I was a management analyst at the National Eye Institute and later at the National Institute on Deafness and Other Communication Disorders. I then came to the Office of Equity, Diversity, and Inclusion five years ago and was the principal strategist for the People with Disabilities portfolio. Now as Acting Branch Director of the Special Emphasis portfolio, I oversee the People with Disabilities portfolio among others for underserved groups, including women, Black and African American, Native American, Asian American, Native Hawaiian, and Pacific Islander; Hispanic and Latino employees, and employees from sexual and gender minorities.

I want to make sure that people coming through the medical field feel empowered to ask for what they deserve. I want to increase the number of full-time Deaf and hard-of-hearing employees at NIH and have more Deaf and hard-of-hearing people to contribute to the NIH mission.

David Rice coaching baseball.

David Rice, center seated, coached at the Model Secondary School for the Deaf in Washington, DC, for nearly eight years.

Speaking of which, you helped reword NIH’s mission statement. What’s the story behind that?

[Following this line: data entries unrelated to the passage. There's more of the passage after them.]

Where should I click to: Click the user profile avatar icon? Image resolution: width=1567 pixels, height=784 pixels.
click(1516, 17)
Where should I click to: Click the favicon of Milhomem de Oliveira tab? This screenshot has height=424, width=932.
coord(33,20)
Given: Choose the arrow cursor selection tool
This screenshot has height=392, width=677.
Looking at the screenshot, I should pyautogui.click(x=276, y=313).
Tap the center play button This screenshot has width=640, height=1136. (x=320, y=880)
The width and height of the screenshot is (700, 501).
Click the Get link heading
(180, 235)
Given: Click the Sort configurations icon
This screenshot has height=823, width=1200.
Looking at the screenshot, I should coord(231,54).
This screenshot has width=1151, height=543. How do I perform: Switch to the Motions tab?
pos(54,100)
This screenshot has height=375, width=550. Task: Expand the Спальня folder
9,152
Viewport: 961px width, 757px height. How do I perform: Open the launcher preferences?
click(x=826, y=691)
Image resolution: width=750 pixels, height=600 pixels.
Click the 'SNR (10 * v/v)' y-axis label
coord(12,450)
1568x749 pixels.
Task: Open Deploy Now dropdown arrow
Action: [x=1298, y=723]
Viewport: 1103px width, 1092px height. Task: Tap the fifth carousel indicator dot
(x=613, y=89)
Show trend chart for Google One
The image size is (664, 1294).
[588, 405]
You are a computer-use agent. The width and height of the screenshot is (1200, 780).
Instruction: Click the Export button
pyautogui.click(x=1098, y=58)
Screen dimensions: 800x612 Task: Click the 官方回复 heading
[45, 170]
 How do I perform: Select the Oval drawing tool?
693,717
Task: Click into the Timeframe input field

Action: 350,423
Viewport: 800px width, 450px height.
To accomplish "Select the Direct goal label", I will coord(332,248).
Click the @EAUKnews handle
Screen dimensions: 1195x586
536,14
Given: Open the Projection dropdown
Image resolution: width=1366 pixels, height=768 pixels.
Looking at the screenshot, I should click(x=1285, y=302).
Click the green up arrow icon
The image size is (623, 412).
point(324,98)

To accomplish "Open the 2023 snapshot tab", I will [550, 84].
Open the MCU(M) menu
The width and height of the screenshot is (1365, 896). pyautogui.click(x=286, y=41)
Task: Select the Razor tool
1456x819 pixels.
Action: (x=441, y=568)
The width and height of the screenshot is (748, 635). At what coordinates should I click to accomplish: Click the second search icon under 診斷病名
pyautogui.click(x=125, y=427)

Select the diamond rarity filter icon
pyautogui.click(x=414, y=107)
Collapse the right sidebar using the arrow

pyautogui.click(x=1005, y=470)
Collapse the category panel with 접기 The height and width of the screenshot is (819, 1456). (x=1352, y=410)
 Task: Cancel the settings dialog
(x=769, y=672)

My original intent when I spoke up [to NIH leadership] was to remove “disabilities” in general from the statement, but it was negotiated to remove “burdens.” Language is powerful. “Burden” implies that a person’s disability is a burden to either society or on ourselves. Most people with disabilities don’t feel that their disability is a burden to anyone. Our disability brings a unique perspective and diversity to the world.

When you write that mission statement, you’re taking an ableist mindset that a person with disabilities is less than. So, you’re saying a quarter of the United States’ population is less than. I took offense to that. I brought it up, negotiated, many of us agreed. It wasn’t a full win, but I am on a subgroup of the NIH Advisory Committee to the Directors. We made recommendations to the larger committee to support people with disabilities and their perspectives.

What effect do you think the Food and Drug Administration’s rule change for over-the-counter hearing aids will have for people who are deaf and hard of hearing?

Getting hearing aids over the counter at a CVS [without needing a prescription], for example, could be a game changer—especially for older people who are losing their hearing due to age. I think it’s tremendously powerful to have that ability.

For me, my parents could not afford a hearing aid [when I was a child]. So, while I still recommend going to the doctor and getting your hearing checked or fitted for a hearing aid, that’s still not a reality for a lot of people. Who knows… if this rule was in place when I was younger, maybe I would have had access to hearing aids then?